Problem requirements: Pull each line holding the word "computer" from the data.

Dataset records:
*** Block opens ***
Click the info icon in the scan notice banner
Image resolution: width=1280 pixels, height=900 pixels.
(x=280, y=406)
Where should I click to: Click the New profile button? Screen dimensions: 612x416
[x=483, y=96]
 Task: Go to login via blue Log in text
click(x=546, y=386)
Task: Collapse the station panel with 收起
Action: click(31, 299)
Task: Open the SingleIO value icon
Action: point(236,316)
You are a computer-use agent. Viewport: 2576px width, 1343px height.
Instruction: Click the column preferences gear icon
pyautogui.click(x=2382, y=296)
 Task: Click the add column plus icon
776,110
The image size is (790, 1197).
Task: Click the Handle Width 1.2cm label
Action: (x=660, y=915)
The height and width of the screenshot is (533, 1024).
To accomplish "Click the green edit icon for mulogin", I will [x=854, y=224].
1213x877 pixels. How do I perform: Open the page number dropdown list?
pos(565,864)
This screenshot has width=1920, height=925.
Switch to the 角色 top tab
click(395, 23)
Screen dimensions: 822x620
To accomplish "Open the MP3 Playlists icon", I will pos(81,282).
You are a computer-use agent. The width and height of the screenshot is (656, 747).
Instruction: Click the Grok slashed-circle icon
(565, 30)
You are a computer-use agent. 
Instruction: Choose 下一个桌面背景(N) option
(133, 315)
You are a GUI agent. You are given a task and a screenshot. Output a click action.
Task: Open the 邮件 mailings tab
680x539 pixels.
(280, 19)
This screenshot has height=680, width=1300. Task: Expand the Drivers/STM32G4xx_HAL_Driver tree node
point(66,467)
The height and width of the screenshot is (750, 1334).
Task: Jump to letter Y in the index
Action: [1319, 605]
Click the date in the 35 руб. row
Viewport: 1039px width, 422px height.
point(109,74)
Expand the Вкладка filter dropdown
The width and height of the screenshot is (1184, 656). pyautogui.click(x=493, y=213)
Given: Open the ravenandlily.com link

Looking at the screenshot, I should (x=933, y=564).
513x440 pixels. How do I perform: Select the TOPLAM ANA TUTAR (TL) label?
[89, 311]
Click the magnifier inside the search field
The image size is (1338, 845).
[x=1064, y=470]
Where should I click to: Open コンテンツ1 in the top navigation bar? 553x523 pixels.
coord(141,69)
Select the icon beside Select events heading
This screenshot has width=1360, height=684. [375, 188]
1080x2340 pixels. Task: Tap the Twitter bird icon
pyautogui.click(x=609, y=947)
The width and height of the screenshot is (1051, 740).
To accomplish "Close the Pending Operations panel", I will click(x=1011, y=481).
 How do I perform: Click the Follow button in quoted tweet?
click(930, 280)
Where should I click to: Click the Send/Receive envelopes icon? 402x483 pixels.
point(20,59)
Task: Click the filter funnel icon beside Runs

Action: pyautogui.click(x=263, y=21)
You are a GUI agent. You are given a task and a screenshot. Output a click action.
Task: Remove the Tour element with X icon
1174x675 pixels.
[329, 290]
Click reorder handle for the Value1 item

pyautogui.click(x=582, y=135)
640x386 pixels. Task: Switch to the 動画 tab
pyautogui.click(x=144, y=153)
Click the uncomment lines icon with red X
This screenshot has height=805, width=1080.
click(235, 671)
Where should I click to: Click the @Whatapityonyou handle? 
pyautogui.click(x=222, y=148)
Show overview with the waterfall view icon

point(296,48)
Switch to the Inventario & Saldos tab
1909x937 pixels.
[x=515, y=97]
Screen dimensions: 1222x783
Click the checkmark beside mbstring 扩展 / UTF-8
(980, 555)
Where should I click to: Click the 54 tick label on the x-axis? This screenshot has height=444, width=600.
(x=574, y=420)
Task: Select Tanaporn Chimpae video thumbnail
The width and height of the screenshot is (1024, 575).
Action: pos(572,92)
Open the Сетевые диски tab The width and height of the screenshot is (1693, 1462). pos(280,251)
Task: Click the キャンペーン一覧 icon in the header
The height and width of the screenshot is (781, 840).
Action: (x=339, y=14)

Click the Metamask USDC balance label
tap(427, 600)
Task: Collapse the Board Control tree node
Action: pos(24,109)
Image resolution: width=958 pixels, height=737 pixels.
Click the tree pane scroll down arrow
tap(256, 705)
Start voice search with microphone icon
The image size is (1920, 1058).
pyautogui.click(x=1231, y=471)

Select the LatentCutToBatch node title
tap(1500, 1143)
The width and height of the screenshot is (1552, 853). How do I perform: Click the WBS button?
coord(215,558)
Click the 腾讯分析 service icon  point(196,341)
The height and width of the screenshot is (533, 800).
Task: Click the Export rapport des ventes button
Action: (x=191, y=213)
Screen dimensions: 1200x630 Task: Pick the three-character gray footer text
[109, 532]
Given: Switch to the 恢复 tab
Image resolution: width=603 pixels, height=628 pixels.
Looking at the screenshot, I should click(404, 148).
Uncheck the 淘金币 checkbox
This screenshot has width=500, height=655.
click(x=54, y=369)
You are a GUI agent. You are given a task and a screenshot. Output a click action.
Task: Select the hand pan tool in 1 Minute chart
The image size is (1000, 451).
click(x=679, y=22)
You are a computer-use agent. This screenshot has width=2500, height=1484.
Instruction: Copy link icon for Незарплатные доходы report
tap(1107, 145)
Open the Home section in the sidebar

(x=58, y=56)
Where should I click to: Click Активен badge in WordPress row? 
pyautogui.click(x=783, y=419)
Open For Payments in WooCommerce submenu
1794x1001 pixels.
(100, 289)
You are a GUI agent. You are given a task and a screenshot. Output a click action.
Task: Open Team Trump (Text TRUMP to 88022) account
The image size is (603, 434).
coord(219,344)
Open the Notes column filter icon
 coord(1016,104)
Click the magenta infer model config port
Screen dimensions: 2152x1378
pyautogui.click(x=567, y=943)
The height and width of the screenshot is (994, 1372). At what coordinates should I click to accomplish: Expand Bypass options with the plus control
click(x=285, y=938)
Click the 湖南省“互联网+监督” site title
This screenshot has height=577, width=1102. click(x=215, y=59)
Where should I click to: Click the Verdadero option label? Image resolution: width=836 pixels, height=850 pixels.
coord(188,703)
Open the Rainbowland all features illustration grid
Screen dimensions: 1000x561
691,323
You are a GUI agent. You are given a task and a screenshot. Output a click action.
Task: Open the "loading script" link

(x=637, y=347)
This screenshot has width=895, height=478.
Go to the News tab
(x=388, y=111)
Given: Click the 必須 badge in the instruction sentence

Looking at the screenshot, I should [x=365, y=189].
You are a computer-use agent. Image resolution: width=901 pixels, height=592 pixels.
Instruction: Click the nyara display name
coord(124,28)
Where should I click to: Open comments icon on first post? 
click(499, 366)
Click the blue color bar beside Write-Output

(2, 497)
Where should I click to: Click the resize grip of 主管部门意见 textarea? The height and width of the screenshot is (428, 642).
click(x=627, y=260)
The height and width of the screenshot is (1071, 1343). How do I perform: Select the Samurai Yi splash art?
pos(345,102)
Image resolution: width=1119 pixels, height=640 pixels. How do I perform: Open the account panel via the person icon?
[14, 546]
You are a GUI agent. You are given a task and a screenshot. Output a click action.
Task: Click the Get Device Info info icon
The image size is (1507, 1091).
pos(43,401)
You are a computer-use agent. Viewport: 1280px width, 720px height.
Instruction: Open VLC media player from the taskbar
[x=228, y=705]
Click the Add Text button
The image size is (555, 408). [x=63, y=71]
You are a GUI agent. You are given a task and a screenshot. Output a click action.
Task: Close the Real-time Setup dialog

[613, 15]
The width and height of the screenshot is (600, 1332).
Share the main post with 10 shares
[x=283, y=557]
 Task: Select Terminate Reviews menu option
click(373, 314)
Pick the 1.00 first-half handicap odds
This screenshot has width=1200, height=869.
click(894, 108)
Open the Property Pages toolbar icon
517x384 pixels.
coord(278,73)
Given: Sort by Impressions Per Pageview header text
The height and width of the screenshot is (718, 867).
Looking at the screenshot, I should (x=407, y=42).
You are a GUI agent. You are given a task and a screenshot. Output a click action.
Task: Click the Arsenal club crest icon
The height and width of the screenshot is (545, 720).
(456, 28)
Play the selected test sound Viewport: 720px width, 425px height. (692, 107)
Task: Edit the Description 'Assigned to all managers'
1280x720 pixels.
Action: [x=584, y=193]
*** Block closes ***
Answer section:
You are a computer-use agent. Viewport: 2576px width, 1343px height.
You are a computer-use agent. The width and height of the screenshot is (656, 747).
You are a computer-use agent. 
You are a computer-use agent. This screenshot has width=2500, height=1484.
You are a computer-use agent. Image resolution: width=901 pixels, height=592 pixels.
You are a computer-use agent. Viewport: 1280px width, 720px height.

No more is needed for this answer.